--- Given task ---
Copy out every line from the entries below that contains the string "screenshot".

--- Dataset extract ---
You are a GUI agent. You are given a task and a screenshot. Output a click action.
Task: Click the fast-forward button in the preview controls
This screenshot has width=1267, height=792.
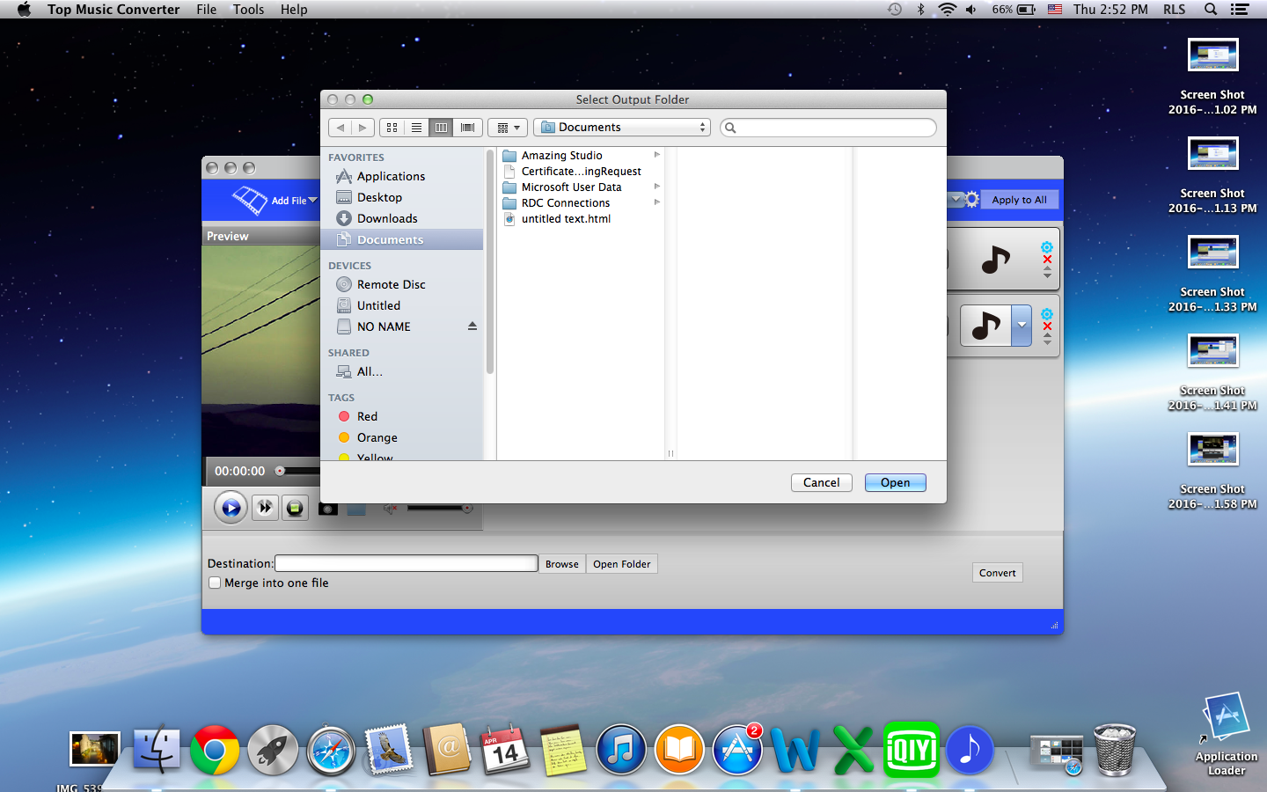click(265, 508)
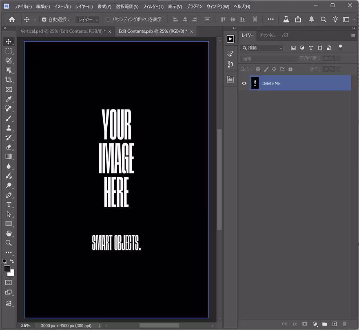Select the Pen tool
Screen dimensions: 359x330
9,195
==
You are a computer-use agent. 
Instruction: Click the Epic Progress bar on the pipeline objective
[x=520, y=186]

--- Response to this task ---
You are a GUI agent. You are given a task and a screenshot. Output a click action.
This screenshot has width=1267, height=792.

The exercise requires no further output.